I Kim vivono appunto in un misero seminterrato oppure impossibile non evidenziare l’oscuro segreto presente nella villa dei Park.
Questo aspetto ha davvero colpito molto il pubblico occidentale, tuttavia il regista continua ad esporlo da svariati anni e vi cito ad esempio il suo primo lungometraggio Barking Dogs Never Bite del 2000 dove un senzatetto vive negli scantinati di un edificio oppure il guardiano della stessa struttura si rifugia nelle cantine a cucinare carcasse di cani poiché è povero in canna e si arrangia come può.
Soffermandoci ancora sull’impatto dell’opera verso gli spettatori neofiti, tanti si sono sorpresi dalla rappresentazione per un certo degrado urbano nelle zone periferiche e nello specifico mi riferisco ai due ubriachi che urinano con nonchalance vicino l’abitazione dei Kim; situazione proposta addirittura nel suo cortometraggio Incoherence del 1994, e non si trattava di semplice urina.
Cruciale altresì l’attacco del regista al sistema capitalista (scusate la monotonia, ma ancora una volta è un tema evidenziato in passato dall’autore) e chi detiene il “ capitale” crede di essere una sorta di divinità terrena; il signor Park siccome paga profumatamente Kim Ki-taek, pretende da lui dedizione assoluta costringendolo a situazioni davvero umilianti (farsi prendere a frecciate dal ragazzino).
Concludendo questa parte di analisi, tutti hanno apprezzato il continuo cambiamento ed avvicendamento di generi, dalla black-comedy passando per il thriller fino allo slasher-horror; costante pressocchè presente in tutta la cinematografia coreana contemporanea (in passato esclusiva del cinema di Hong Kong).
In Parasite è fondamentale anche la “detection”, excursus tematico carissimo al regista.
Nel film tutta la famiglia Kim proverà a scoprire ogni minimo segreto della famiglia Park, interessante a proposito la scena in cui Ki-woo legge il diario privato di Park Da-hye.
Indagine attuata frettolosamente ed in malo modo pure dai Park che almeno inizialmente vorrebbero scoprire informazioni aggiuntive su chi stanno assumendo, fallendo miseramente. Infine pensiamo alla polizia che non riesce a ritrovare Kim Ki-taek; la critica all’inettitudine delle forze dell’ordine è un'altra costante del regista coreano, presente tra l’altro in tanto cinema asiatico.

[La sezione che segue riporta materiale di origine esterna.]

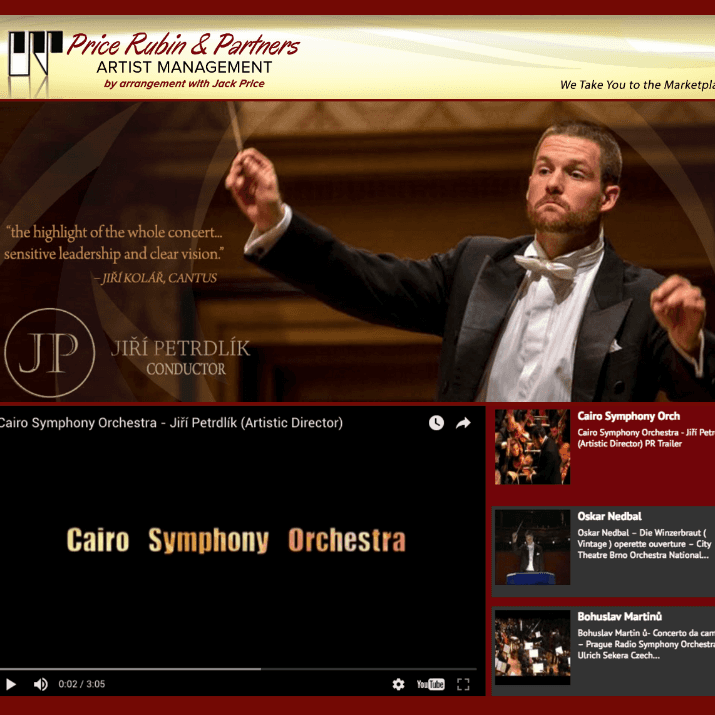Open the Oskar Nedbal playlist title
Viewport: 715px width, 715px height.
point(609,516)
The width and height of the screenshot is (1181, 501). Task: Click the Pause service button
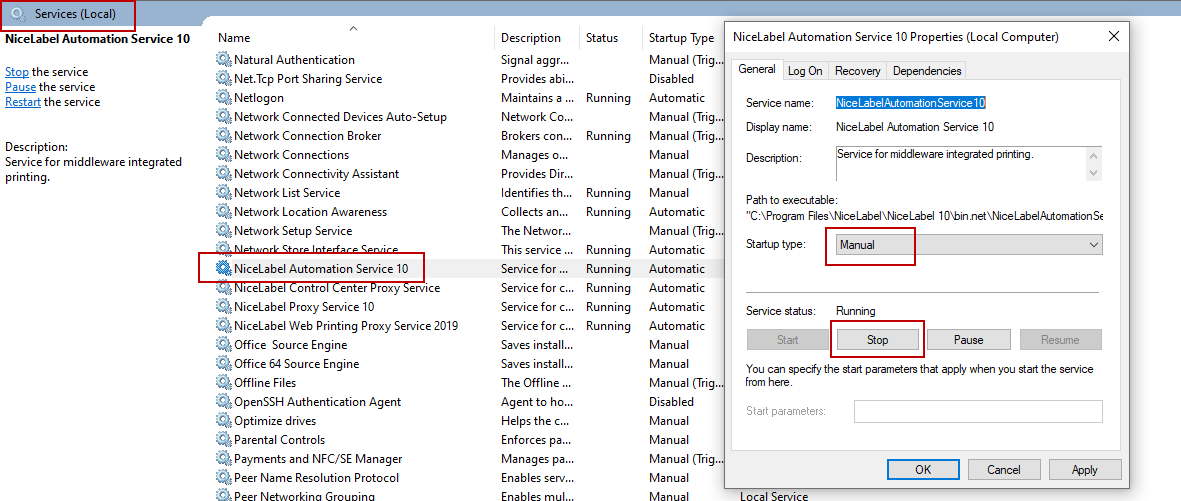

Riguardo la regia, Bong Joon-ho gioca perfettamente con tutti i codici del linguaggio filmico e sono tante le sequenze che meriterebbero attenzione.
All’inizio tramite suggestivi movimenti di macchina in piano sequenza, oppure dettagli e campi medi evocativi, irrompe nella casa dei Kim enfatizzando lo sfacelo dell’ambientazione.
Volendo comunque soffermarci su singole sequenze, rispolvero un segmento assai particolare: i coniugi Park sono a letto nel loro splendido divano atti a dedicarsi ai piaceri della carne tuttavia a pochi metri da loro, sotto il mobile, nascosti come ladri troviamo tre membri della famiglia Kim costretti ad osservare o meglio sentire in assoluto silenzio lo “spettacolo”.
In questa scena la regia è sofisticata e soprattutto indicativa con l’obiettivo di sottolineare la condizione di oppressione dei Park e nel dettaglio Bong Joon-ho opta per un’inquadratura a piombo unita ad una carrellata laterale.
Ricollegandoci invece alla questione dello sguardo/indagine sociale impossibile non citare l’agghiacciante scena dell’alluvione e qui il regista probabilmente rievoca il recente cataclisma del 2011, quando una pioggia torrenziale colpì Seul provocando 19 morti.
Infine intrigante il finale sospeso, arricchito da un inserto onirico e seguito dall’accettazione della dura realtà.
Film notevole; sicuramente non sarà un capolavorone assoluto comunque possiamo consideralo una sorta di summa altamente pregevole di tutto il cinema di Bong Joon-ho.